» What is required
Your answer must be the exact lines from the one holding "Viewport: 1080px width, 684px" through the end of the entries, with no pictures.

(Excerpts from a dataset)
# # # #
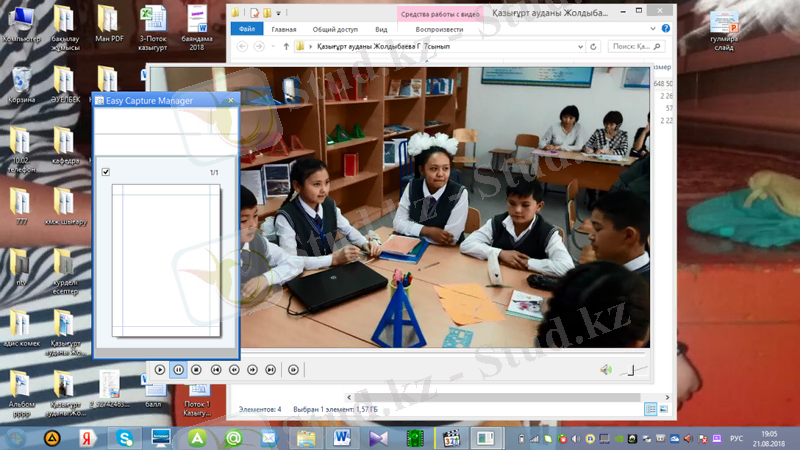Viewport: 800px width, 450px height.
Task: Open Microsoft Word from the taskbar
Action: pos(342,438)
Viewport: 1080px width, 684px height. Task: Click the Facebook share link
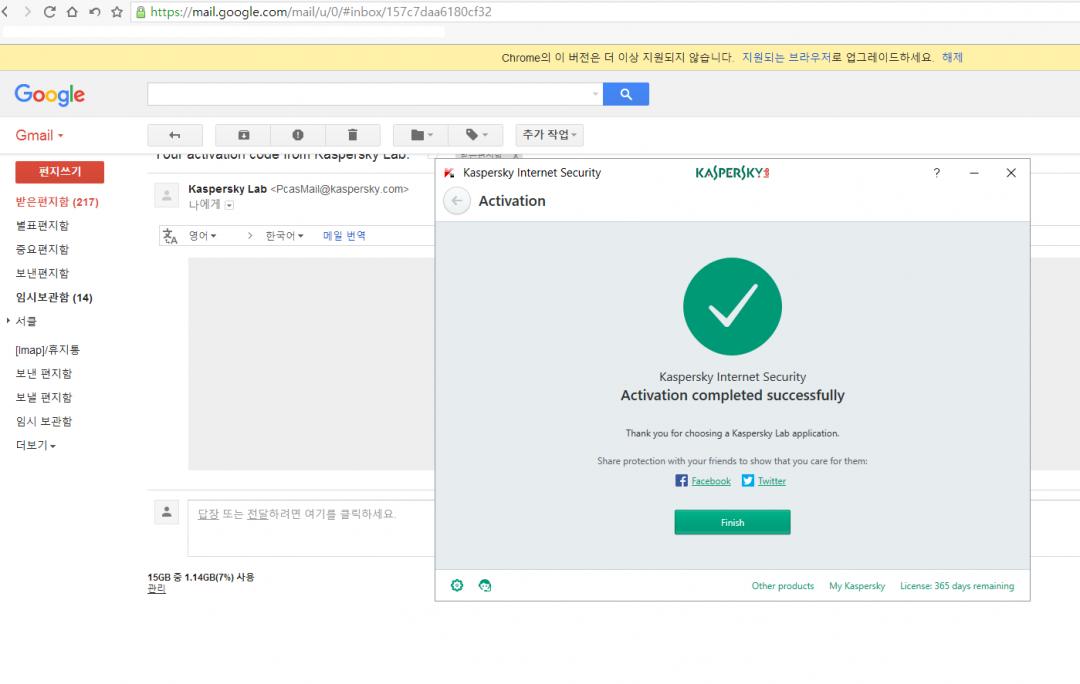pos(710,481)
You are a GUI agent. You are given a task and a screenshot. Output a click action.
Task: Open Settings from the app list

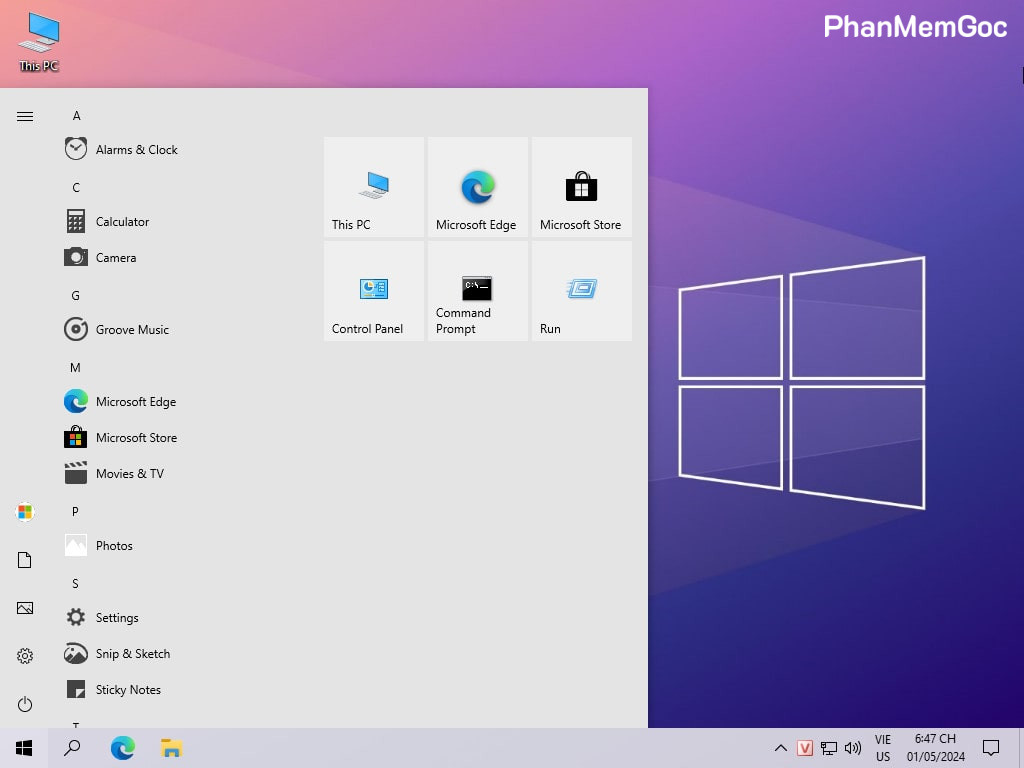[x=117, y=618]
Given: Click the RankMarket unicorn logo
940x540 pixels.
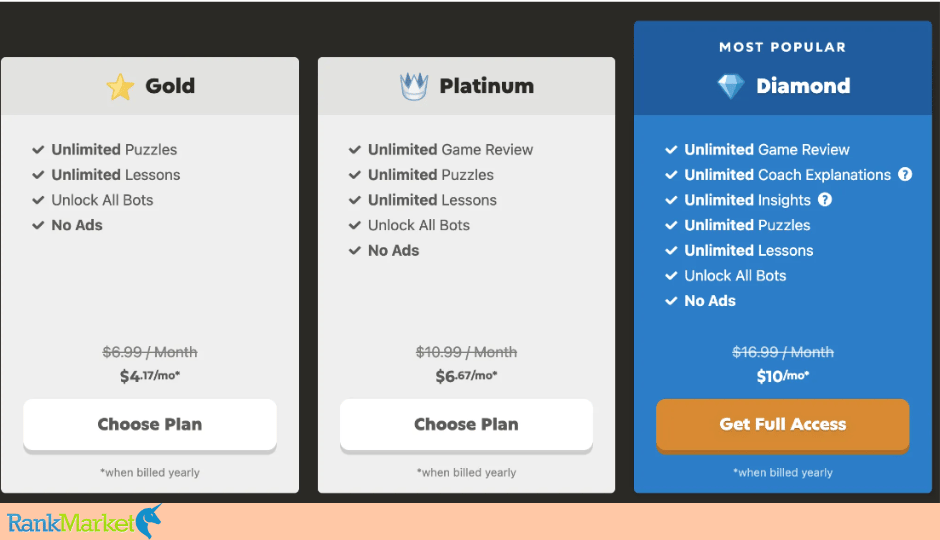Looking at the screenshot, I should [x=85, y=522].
# # # #
» Response to this exercise
Viewport: 1080px width, 684px height. Task: Click the Facebook share link
pos(710,481)
You are a GUI agent. You are given a task and a screenshot. Output a click action.
Task: Open Settings from the app list

[x=117, y=618]
Given: Click the RankMarket unicorn logo
940x540 pixels.
Looking at the screenshot, I should [x=85, y=522].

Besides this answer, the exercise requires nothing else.